WHAT YOU ARE ASKED TO DO
In the records that follow, find each line with "will" and pull it out.

(Collected data entries)

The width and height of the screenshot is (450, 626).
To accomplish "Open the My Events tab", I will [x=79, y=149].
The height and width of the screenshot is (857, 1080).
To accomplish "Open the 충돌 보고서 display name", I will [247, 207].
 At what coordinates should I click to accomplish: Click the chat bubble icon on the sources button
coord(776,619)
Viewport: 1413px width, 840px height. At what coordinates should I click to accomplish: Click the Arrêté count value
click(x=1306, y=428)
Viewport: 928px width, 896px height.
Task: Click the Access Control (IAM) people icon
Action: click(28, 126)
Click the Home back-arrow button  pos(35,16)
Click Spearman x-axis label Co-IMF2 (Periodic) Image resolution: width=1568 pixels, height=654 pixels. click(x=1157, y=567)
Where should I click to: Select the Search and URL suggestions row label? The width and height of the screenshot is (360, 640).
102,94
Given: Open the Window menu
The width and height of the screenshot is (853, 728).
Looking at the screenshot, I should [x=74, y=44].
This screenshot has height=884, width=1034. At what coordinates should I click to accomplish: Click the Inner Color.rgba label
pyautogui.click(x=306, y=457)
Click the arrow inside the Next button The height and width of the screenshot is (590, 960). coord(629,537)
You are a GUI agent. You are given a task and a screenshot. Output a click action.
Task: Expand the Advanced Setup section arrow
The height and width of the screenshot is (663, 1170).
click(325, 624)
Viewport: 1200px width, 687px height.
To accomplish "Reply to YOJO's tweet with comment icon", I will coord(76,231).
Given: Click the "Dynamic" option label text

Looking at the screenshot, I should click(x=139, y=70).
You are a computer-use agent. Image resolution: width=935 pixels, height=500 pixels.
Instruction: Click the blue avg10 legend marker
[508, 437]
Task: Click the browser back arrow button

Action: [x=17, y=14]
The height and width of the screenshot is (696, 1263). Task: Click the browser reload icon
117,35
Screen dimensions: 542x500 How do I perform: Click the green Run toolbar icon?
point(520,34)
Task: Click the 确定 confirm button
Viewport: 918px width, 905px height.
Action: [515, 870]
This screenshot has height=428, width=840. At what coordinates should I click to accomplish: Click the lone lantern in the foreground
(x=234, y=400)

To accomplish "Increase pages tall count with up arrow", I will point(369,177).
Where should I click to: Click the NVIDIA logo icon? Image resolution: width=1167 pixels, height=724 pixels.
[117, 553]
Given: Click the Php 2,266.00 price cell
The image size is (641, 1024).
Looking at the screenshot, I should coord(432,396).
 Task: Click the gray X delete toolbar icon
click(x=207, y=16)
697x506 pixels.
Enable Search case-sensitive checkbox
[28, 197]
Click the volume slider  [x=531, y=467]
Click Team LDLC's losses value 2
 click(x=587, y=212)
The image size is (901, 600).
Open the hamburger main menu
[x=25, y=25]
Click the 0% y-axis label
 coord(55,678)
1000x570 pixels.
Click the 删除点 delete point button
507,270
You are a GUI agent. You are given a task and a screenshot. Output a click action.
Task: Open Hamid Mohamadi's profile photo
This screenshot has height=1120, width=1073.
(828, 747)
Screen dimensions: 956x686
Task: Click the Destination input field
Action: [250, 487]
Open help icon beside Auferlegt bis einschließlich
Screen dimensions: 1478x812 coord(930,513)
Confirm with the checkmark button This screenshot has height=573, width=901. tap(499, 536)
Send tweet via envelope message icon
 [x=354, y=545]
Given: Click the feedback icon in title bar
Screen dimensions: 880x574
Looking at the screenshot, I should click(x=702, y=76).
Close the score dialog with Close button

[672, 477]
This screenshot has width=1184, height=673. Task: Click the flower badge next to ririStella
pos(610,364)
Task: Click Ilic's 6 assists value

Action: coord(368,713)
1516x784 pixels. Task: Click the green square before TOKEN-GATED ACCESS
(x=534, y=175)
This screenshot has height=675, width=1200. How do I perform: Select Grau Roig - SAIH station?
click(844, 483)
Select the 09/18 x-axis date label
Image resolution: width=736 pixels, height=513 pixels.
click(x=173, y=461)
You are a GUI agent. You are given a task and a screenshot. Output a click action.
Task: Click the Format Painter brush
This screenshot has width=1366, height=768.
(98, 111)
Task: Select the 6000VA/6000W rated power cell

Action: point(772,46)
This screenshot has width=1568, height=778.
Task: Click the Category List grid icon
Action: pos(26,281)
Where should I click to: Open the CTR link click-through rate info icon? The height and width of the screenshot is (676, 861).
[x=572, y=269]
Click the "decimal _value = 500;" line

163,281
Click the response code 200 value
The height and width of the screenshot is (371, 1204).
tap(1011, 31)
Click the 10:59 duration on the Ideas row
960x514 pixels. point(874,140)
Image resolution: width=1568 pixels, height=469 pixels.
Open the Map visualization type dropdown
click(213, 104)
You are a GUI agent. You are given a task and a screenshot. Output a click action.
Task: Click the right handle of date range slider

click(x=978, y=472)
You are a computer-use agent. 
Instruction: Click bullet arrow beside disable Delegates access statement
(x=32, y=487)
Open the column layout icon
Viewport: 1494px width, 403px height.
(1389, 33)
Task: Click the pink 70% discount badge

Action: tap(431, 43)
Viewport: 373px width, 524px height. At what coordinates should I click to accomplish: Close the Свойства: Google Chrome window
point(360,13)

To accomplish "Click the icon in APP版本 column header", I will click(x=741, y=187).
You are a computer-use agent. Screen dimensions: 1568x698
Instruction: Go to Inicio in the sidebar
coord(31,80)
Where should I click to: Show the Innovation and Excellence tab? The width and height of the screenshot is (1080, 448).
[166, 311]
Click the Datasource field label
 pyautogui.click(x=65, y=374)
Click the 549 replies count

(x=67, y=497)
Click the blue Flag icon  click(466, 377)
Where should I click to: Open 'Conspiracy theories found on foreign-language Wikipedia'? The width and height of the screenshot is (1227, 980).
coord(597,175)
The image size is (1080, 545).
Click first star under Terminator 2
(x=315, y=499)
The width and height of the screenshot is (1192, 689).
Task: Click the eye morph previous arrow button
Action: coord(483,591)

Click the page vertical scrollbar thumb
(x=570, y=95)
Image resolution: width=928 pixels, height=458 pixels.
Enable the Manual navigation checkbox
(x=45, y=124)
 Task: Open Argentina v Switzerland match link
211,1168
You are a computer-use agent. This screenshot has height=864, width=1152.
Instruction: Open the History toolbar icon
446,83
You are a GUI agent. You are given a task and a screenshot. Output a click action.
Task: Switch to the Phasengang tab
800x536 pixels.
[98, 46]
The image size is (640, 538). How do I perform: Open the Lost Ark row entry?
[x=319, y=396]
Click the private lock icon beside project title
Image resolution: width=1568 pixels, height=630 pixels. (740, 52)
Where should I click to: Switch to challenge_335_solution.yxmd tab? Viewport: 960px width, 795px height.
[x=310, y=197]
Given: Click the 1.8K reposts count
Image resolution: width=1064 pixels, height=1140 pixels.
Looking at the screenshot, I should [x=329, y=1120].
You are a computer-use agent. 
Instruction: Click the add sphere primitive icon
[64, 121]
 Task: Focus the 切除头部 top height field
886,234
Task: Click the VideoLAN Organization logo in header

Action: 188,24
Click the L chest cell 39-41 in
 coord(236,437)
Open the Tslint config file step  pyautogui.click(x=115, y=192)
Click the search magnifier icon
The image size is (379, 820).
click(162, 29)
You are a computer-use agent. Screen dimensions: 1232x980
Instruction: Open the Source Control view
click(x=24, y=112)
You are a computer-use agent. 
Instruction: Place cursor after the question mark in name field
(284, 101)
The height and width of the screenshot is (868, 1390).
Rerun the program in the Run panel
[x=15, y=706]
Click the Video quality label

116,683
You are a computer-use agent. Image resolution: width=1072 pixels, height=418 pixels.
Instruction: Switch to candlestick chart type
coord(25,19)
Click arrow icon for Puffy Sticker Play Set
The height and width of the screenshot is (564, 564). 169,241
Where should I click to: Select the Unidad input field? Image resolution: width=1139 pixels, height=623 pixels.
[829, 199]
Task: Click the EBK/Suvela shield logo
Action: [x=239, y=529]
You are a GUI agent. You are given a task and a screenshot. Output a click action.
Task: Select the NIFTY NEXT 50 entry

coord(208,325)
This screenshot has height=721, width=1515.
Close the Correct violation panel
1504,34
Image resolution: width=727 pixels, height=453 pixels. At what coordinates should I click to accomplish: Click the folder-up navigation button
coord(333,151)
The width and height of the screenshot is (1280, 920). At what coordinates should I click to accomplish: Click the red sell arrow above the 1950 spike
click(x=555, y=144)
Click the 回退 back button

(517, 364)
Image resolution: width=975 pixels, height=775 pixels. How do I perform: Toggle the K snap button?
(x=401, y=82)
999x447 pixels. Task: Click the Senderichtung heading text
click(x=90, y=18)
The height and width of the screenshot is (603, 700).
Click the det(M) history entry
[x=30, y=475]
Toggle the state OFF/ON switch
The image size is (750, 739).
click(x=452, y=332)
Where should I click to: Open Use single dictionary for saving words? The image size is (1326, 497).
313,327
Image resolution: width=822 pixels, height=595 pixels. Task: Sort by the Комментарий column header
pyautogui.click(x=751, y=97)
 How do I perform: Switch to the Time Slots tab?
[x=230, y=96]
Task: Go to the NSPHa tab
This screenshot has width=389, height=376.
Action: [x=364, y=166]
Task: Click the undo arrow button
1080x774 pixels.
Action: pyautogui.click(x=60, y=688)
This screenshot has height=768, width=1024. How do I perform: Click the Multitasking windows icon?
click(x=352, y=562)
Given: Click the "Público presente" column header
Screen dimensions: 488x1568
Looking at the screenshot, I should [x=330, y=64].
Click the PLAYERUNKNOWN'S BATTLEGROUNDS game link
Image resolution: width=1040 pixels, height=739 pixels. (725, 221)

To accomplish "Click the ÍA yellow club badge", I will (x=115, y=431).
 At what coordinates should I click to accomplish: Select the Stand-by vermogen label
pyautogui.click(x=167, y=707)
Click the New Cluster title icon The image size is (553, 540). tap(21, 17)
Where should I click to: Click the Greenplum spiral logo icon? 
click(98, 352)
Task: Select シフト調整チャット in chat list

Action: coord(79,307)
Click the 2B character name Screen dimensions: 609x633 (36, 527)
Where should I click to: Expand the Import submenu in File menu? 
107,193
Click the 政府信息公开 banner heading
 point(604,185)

PROBLEM SOLUTION
To accomplish "Open the My Events tab", I will [x=79, y=149].
To accomplish "Open the 충돌 보고서 display name", I will [247, 207].
To accomplish "Reply to YOJO's tweet with comment icon", I will coord(76,231).
To accomplish "Increase pages tall count with up arrow", I will point(369,177).
To accomplish "Click the icon in APP版本 column header", I will click(x=741, y=187).
To accomplish "Click the ÍA yellow club badge", I will (x=115, y=431).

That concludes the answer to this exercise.